LONDON (Reuters) - After a lengthy fight, Swiss drugmaker Roche Holding AG said it had agreed to hand over data from all clinical trials of its best-selling flu drug Tamiflu to a group of outside researchers.
Tamiflu has been approved by regulators worldwide and stockpiled by many governments in case of a pandemic, but some scientists claim there is little evidence it works and have lobbied since 2009 for Roche to release all its trial data.
Sales of the drug hit close to $3 billion in 2009 due to the H1N1 swine flu pandemic, although they have since declined.
In an email to the Cochrane Collaboration, a non-profit group that reviews trial data to assess the value of drugs, Roche said it would provide clinical study reports on all the 74 studies into its medicine, over the next few months.
A copy of the April 2 email was supplied to Reuters on Thursday.
Roche said it would edit the study reports to ensure patient confidentiality and protect legitimate commercial interests, adding that handing over the information would take time since some of the reports ran to thousands of pages.

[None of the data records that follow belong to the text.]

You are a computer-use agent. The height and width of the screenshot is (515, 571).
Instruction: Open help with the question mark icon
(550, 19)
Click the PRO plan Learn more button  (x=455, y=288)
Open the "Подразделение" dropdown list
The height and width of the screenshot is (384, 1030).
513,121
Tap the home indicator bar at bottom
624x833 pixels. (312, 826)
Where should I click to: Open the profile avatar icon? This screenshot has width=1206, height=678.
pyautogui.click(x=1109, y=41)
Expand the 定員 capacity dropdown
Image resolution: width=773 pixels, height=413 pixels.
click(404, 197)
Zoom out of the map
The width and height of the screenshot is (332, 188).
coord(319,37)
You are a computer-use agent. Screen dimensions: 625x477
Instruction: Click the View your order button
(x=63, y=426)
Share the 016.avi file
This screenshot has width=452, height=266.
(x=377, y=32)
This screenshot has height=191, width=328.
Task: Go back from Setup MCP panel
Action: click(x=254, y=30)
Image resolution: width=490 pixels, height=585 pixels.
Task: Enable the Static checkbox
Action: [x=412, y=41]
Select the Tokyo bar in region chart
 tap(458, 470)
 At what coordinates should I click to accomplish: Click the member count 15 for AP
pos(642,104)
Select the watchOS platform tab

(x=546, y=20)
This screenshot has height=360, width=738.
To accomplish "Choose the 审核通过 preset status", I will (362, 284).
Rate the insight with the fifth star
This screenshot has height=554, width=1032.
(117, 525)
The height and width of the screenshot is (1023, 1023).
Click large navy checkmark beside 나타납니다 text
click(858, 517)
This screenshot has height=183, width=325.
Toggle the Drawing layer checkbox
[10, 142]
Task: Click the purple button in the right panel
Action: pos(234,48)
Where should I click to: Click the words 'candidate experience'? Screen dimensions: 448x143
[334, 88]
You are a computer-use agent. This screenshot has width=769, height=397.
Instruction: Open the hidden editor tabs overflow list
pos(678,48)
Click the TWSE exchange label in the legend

Campaigners who have been pushing pharmaceutical companies to be more open said they were pleased Roche had finally done the right thing, although they argued it should not have delayed access to the data in the first place.
“It shouldn’t have taken the researchers years of persistence and publicity to get these Tamiflu results,” said Sile Lane, director of campaigns at Sense about Science.
The Cochrane group gave Roche’s move a cautious welcome but its researchers said they were still concerned that editing of the data and other problems might make analysis and interpretation difficult.